Start of Provided entries

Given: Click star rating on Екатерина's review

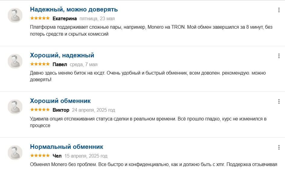Looking at the screenshot, I should 40,18.
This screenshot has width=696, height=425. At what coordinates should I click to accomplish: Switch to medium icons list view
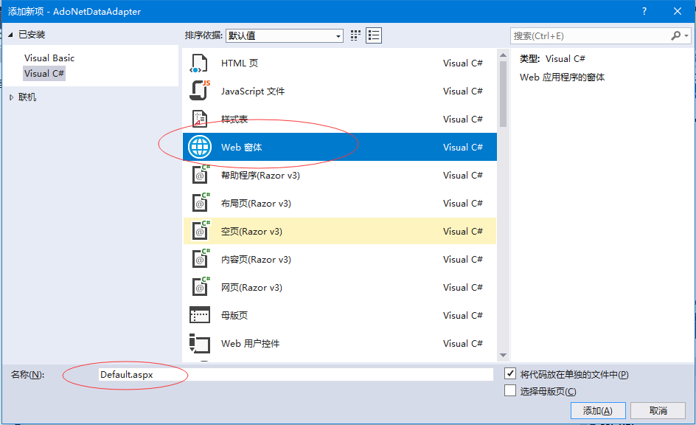(x=374, y=35)
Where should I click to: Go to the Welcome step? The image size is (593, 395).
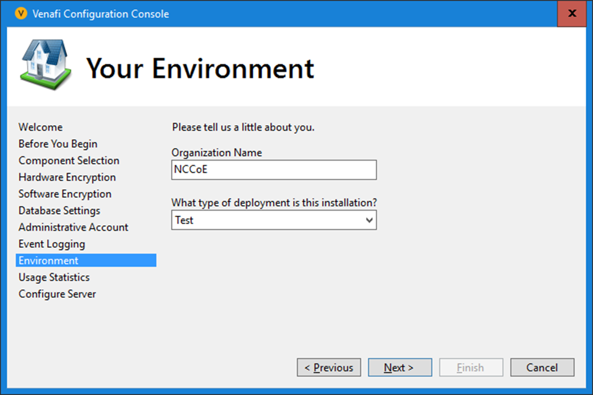pyautogui.click(x=41, y=127)
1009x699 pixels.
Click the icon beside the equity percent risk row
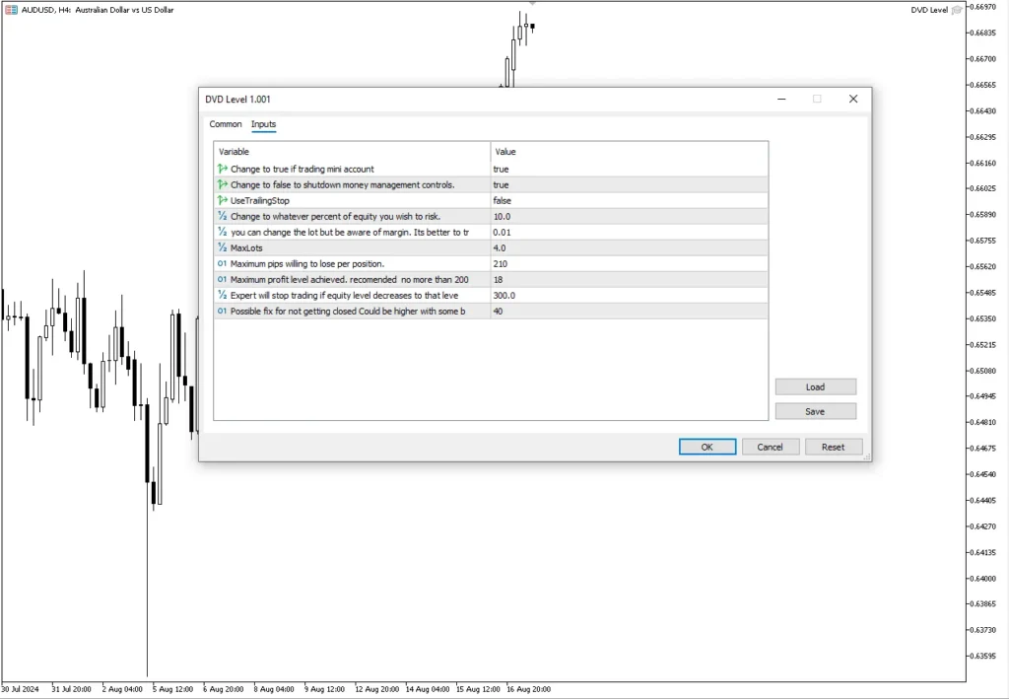point(222,216)
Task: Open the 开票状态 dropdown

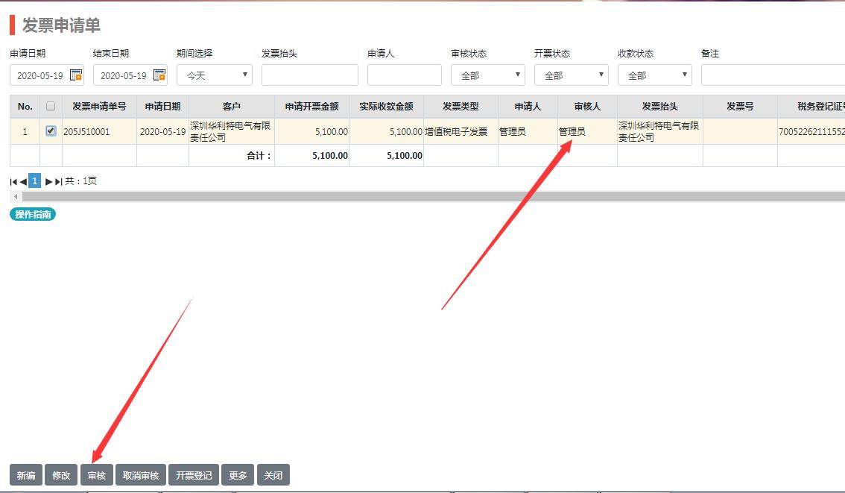Action: pos(571,75)
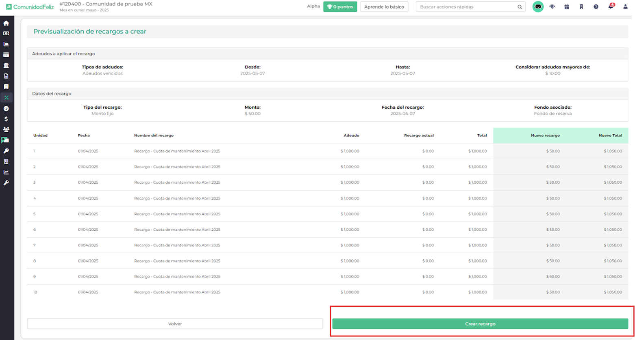Screen dimensions: 635x340
Task: Click the credit card icon in sidebar
Action: click(6, 55)
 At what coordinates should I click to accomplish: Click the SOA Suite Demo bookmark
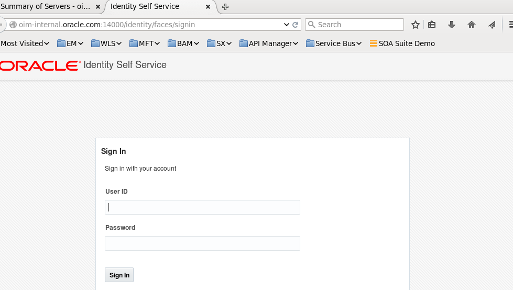(402, 43)
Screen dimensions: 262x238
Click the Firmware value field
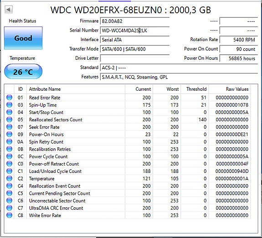click(135, 21)
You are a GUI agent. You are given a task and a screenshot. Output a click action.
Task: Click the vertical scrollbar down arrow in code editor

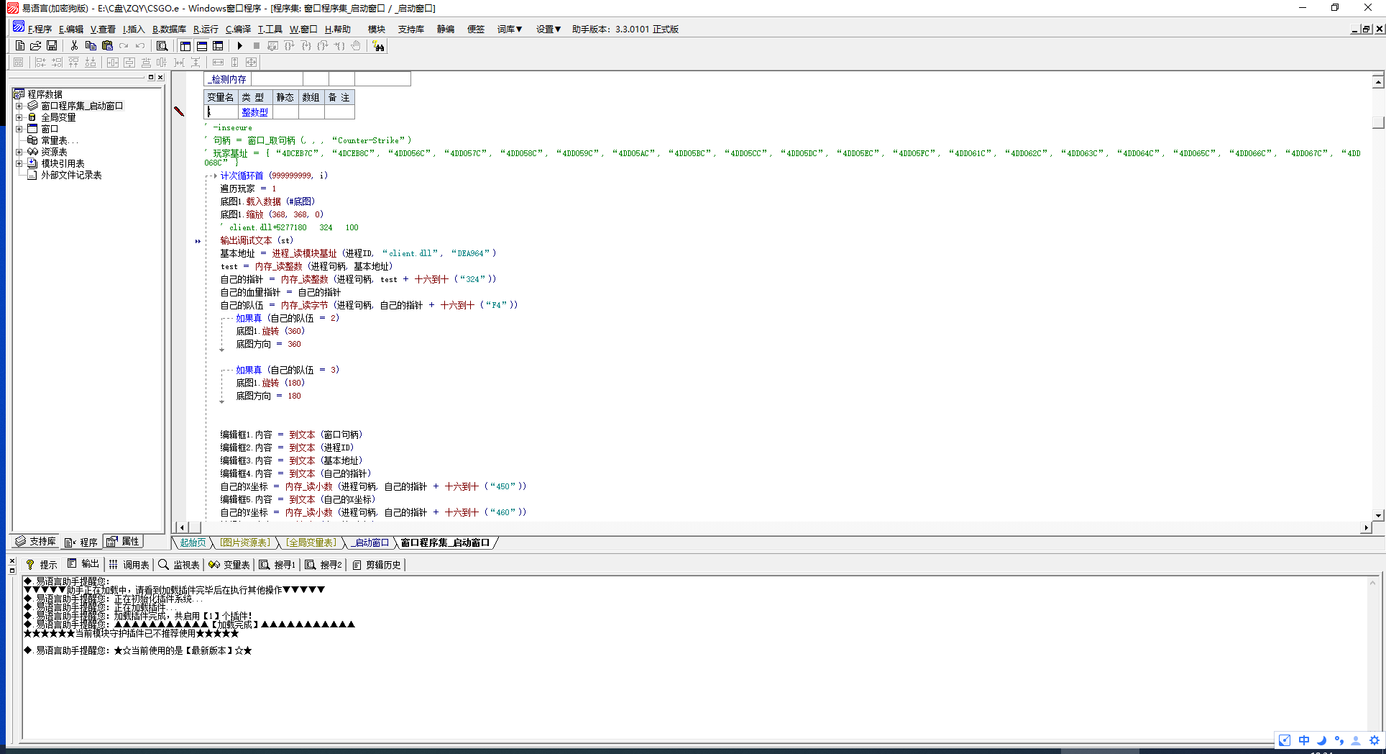click(x=1378, y=515)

End of Provided entries

- [Task details] In transcribing the lines above, omit the images and keep all else exact.

- [Output]
Given: Click star rating on Екатерина's review

Looking at the screenshot, I should 40,18.
This screenshot has width=696, height=425. At what coordinates should I click to accomplish: Switch to medium icons list view
(x=374, y=35)
Where should I click to: Go to the Welcome step? The image size is (593, 395).
pyautogui.click(x=41, y=127)
1009x699 pixels.
Click the icon beside the equity percent risk row
point(222,216)
Task: Open the 开票状态 dropdown

Action: pos(571,75)
Screen dimensions: 635x340
Task: Click the credit card icon in sidebar
Action: click(6, 55)
 At what coordinates should I click to accomplish: Click the SOA Suite Demo bookmark
(402, 43)
Screen dimensions: 262x238
Click the Firmware value field
click(135, 21)
You are a GUI agent. You are given a task and a screenshot. Output a click action.
Task: Click the vertical scrollbar down arrow in code editor

click(x=1378, y=515)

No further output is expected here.